To Dissipate the Abscess

i.

A wind with the force of a dentist’s
drill knocks us sidewise
fleeing the firemen. To the left

the dentist reaches deep between his
laces and grabs
an angsty python from the gravel

lot. You can’t just do that sort of
grabbing around here.
Locals frown upon it, generally,

like spleens. Withhold that complaint
since he’s the burg’s
only dentist. Can you stretch

my legs for me (I’m too shy)? Jet
fuel’s made of the cure
for war, but jets hang on to it. Viselike.

ii.

You are so quiet this morning. Are you
still lard-bitter I never
gave a life for you, or even offered?

I can get you something better, perhaps
a periscope. I can sprint
on hot coals with napalm scissors in hand.

Sure, it’s no golden fleece, but my love
is in unspoken demand.
I’m negotiable. I’ve got a jet to catch.

iii.

There will be a bottle of uncapped sermons
surface-shaming you
from your dashboard as you jet across

the lake tonight. Follow abalone wires
to the cloudy back daggers
of the warehouse. Should you see

the crowded horseflies carpet-bombing
the bathtub drain, know I was
false, and am now a gentle absence.

My Apparat Liege, My Quarantine Flag

i. Formalin Years

My country, tis of the eyes skulking
beneath my couch. The horrors

of end-September rain down
from crossbeams. Goon uninvited

to the pantomime. For this was
the second strike, the world now hiding

in a gelatin helmet. One more
waits in the slow-broth. The city

bans diaries, of course, fuels bonfires
of feelings expressed not aloud. I don’t

mind the static crackle of the man
in sleep beside me, aloft on the Blue

Line, rubbing leg-to-leg. But the kids
I know want to swim in toxic waste

for DNA benefits, 21st-century spa.

ii. Malaprop Era

Mark him full of bullets for the cause
of conversation. Study pictured emotion.

It breathes, like cops with excuses. Votes
wrapped in crimped curtains. In place

of apologies, landfills sell plots
to ferment. Until they can afford the real

estate, gravediggers strike. The panting
woman fumbles black symbols. Drool

down the window to warn her. They’re her
jealous shadow, it eats her. Offers thanks.

iii. Glabella Meet

It would take a surrogate’s charm
to convince you: up for grabs is

authority, like a dry viaduct. First
to come, first served and protected.

The barber mock-trims your bald
spot but takes you down for another

appointment. Trapped in the quarry,
choose castle or cave. But once

locked in tunnels with a privateer
you seem panic-serious. In buttons

wrapped. A long dark glass of candid
nocturnals. Like camouflage, the dead

will rise with the vacant unemployed.

iv. Preparedness Kit

The red light stops you, imprisons you
for weeks on false charges. They planted

the evidence, such caustic ideas.
If you break the rules, starve for attention

or save time and die. To kowtow brings
ruddy fortune, so always remember

to offer thanks. This millennium
delivered the rules the last one follows.

v. Yellow Flag

Run parallel to society river
ducking into dumpster alcoves.

The golden rule is to eat the least
runoff. In the civilization game

creamier pieces win by default. It seems
of length but can’t go on forever.

Whatever is the doctor of penalties.
Solo rider on Ferris wheel, all the way

around, sir. This is his life in a rusted
circle.

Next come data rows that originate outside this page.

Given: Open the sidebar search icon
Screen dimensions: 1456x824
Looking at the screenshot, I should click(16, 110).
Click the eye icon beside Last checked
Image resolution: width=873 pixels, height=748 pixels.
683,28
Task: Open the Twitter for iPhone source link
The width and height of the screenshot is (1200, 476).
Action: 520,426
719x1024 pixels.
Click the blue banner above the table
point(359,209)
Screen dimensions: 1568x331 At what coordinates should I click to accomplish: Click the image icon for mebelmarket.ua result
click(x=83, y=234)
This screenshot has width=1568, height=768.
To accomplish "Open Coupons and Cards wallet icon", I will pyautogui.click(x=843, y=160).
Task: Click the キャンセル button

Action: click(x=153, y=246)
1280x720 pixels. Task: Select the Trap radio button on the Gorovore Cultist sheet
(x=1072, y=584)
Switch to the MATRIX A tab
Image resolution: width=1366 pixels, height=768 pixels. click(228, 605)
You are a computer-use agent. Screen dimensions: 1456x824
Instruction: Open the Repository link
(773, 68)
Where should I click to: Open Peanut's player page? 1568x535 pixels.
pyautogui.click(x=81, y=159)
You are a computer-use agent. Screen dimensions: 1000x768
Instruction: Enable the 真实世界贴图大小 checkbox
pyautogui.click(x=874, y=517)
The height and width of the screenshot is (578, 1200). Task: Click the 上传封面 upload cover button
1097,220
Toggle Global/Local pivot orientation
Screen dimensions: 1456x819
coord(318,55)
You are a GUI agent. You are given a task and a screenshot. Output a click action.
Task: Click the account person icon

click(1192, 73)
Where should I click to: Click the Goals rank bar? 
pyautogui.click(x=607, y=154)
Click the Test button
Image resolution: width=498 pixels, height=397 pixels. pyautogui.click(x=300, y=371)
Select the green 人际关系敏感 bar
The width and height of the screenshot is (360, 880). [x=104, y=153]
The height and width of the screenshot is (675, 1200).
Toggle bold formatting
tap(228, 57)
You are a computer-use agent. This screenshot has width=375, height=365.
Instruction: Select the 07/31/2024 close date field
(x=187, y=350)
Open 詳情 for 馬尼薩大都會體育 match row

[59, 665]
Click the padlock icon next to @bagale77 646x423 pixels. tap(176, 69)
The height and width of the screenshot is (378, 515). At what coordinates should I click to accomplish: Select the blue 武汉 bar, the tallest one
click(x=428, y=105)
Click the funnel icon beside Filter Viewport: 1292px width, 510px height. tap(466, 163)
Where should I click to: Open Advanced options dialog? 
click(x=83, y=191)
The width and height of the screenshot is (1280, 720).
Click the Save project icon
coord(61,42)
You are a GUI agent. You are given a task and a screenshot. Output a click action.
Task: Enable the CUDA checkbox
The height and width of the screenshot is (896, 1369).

Watch the city shrink, then how

it zooms in to prey.

At times representing Monterey, Los Angeles, and NYC, AJ Urquidi is a heterogeneous poet and editor. His writing has appeared in various journals, including Faultline, Verdad, Chiron Review, RipRap, and DUM DUM Zine. A Gerald Locklin Writing Prize recipient, AJ co-founded online journal indicia and has led workshops at Cal State Long Beach and Beyond Baroque.

Editors’ Notes (Posit 18)

 

Welcome to Posit 18! We are very excited to offer this stellar selection of poetry, prose, and visual art for your summer reading pleasure. And we do mean pleasure! For as varied and innovative as these works are, we believe they are unified by a subtle and surprising kind of classicism.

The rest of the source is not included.